What are Breach and Attack Simulation Technologies?
This week, SafeBreach was named a "Cool Vendor" by Gartner. In the same report, Gartner highlighted the concept of Breach and Attack Simulation Technologies, saying that “Simulating attacks and activities resulting from a breach can highlight gaps in the security posture, prioritize new investments, and can also verify that existing security controls work as expected.”*
I think that Gartner hit some pretty compelling use cases in this one sentence, and it’s worth breaking this concept down into its three parts to better understand this new space, and the value that Breach and Attack Simulation Technologies can provide to help combat today’s security solution overload.
Highlight gaps in security posture
I talk to a lot of CISOs and other security team leaders. (How many, you ask? Well I count roughly 170 over the last year… and I know I am missing some business cards.) They typically have smart, talented teams. But with so many different layers of security, so many products, and so much configuration, even the best teams have to overcome incredible odds to stay in sync.

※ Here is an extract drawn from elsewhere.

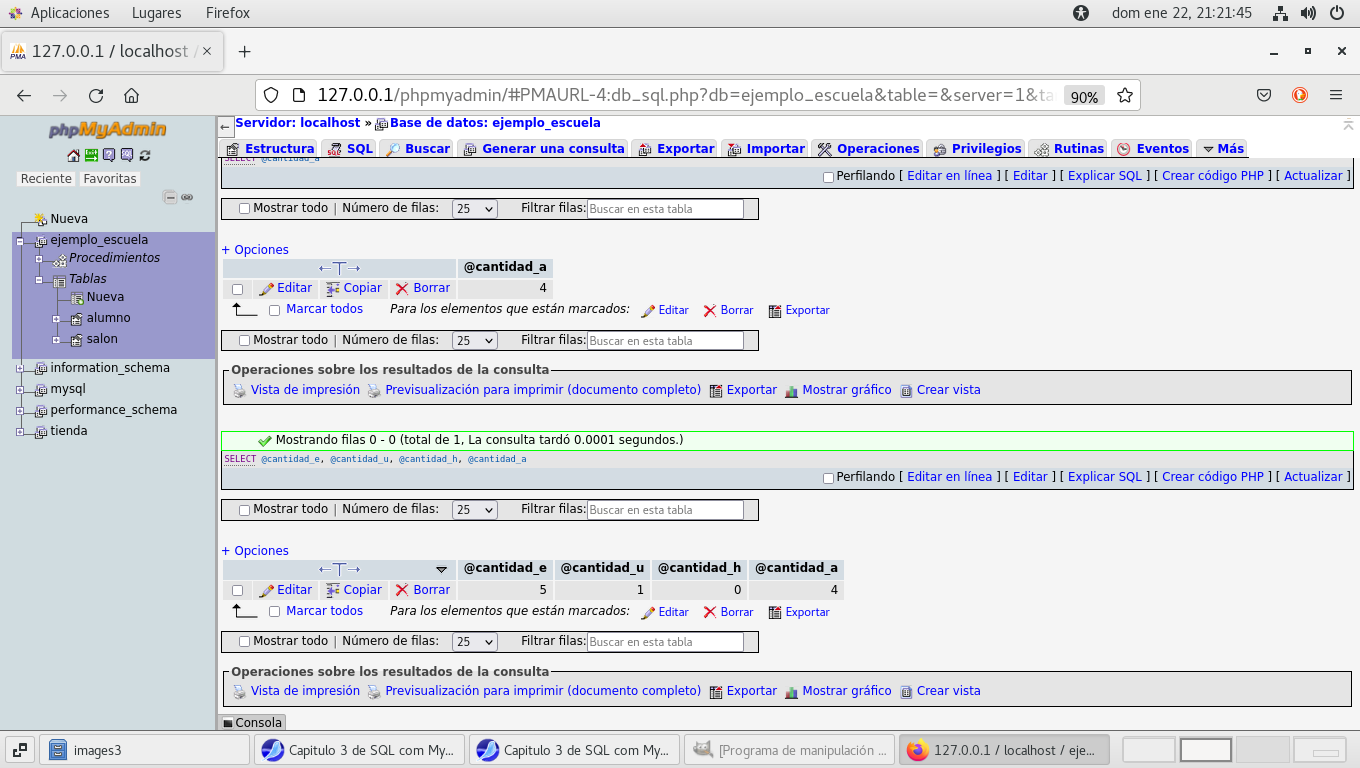Expand the information_schema database node
This screenshot has width=1360, height=768.
(19, 368)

This is the dark world of the “unknown unknown,” and until now, it’s been tough to test. Attack simulation is critical to finding unknown issues, in unknown places. It’s way more than just NMAP and scanning for vulnerabilities, it’s actually searching out and verifying communication across machines. Between networks. Onto hosts. And then it’s seeing if data can actually be sent out.
Prioritize new investments
One silver lining of all of the recent “Breach hype” in mainstream media, is that in some cases budget has been freed up a bit around security. Overall market spend has increased to all time highs as well. But are we spending on the right stuff? Heck, do we even need to invest more at all?

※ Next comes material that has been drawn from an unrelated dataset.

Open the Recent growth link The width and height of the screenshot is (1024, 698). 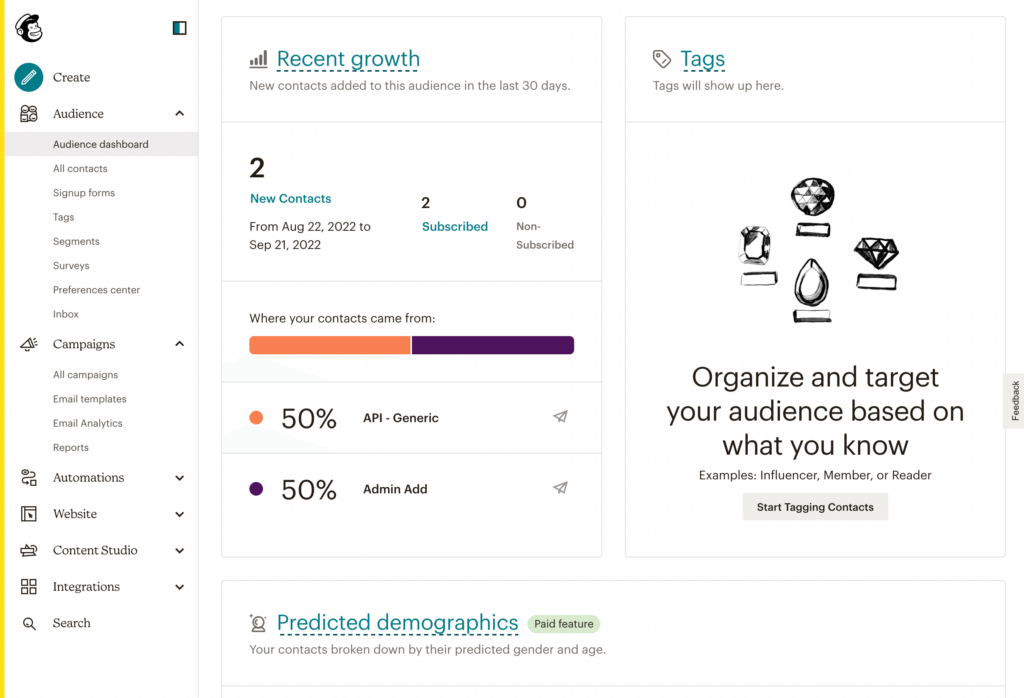click(348, 59)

Until now, there was no way to know if security investment was working. Companies were either breached, or not breached. Security teams were assumed to have 100% success, or 100% failure.
By actually simulating attacks on your environment, across the entire kill chain, IT can now effectively prioritize investment, and have the data present to exec staff and boards when justification is required.
Verify that existing controls work as expected
Another theme I have heard from Security leaders is that environments have grown so complex, and security controls are so sprawling, that there’s often a gap between what was designed and the actual outcome. This usually takes the form of conversation about how best to respond when an auditor asks:
“How confident are you that your existing controls will protect [name your critical data] against theft?”
Now, I had it easy. When I was in IT, auditors used to ask my team things like:
“What controls do you have to protect [sensitive data] from theft? How do you test those controls? How often do you test? What do you do with findings?”
That’s easy enough to answer. But asking about confidence level is a real kick in the pants. I pity the poor CISO that has to respond:
“How confident am I? Uh, Is pretty confident a good answer? I am relatively confident that it all will work like I planned it to. My team told me it would, and they seem… pretty confident…”
And this, for me, gets to the most important value of Breach and Attack Simulation Technologies. After designing and implementing defenses, you can literally unleash thousands of attacks upon it. Over and over. In production. Without risk to your data, hosts, users, config, etc. You can now absolutely know whether or not the plan worked. Acheivement "Confidence" unlocked!
Our customers do this daily. They see exactly where configuration needs tweaking. Where networks can be traversed in ways no one expected. Where the outsourced IT team forgot to update config on the small branch office firewall, which opened a path right back into the heart of the datacenter. Breach and Attack Simulation Technologies can show all of this and more.
Now that auditor can get the right response:
“How confident am I? I am very confident, and here’s the data to back it up. I ran this test an hour ago, and yesterday, and last week…”